I have arranged to do something for the first half of the meeting for Forest of Dean Breathe Easy group. Mike Green is Secretary of the group – he and his wife greet me, then the participants begin to arrive.

‘This looks interesting, intriguing!’ says one slim friendly man, Archie. The table is all set with tablecloth, homemade inks, pens, pencils, chalks, charcoal. There is something about him that reminds me of my Geordie grandfather Grumpy. Grumpy had chronic bronchitis from years of dedicated smoking and spent the last fifteen,or was it twenty years of his life? – looked after by Gran – he was largely bedridden towards the end.

As we start the workshop, there are six people at the table, and a few more trickle in until we are thirteen.

I introduce myself and tell the group how I have developed my letter-writing project Scent (www.scent.buzz). I warm up with a drama exercise using the breath, play a specific kind of consequences, appropriate for the group, ask everyone to write five messages to their five-year-old self in the past, then ask everyone to write a letter to their own breath.

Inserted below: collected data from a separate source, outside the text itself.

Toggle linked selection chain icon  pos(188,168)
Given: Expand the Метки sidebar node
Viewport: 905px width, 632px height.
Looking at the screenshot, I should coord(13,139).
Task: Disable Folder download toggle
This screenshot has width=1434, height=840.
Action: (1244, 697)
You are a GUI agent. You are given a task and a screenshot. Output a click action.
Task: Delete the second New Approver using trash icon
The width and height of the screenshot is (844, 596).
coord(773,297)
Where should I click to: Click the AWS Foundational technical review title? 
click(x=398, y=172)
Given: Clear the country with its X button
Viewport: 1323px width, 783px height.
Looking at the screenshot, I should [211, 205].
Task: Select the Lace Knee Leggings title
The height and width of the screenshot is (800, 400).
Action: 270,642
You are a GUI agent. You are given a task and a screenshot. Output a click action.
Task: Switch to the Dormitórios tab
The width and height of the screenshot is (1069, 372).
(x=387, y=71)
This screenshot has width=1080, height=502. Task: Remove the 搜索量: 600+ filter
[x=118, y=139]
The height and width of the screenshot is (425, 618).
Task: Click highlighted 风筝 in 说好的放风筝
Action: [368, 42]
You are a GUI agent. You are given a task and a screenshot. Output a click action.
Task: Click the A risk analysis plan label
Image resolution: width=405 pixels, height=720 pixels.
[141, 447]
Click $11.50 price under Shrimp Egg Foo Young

Mark is a jovial man whom I immediately feel at ease with: he chats to me about parenting boys and various theatre pieces he’s seen.

‘I wrote a letter to my lungs actually,’ he tells me. He has written, ‘We are behind you with this’ at the bottom of his chosen piece of humble white A4 paper. He continues – ‘It has helped me to be less critical of myself. That’s because of the five messages that you asked us to write to ourselves as a child.’

It’s harder to be mean to a child, so addressing ourselves this way does tend to help us be more compassionate with ourselves.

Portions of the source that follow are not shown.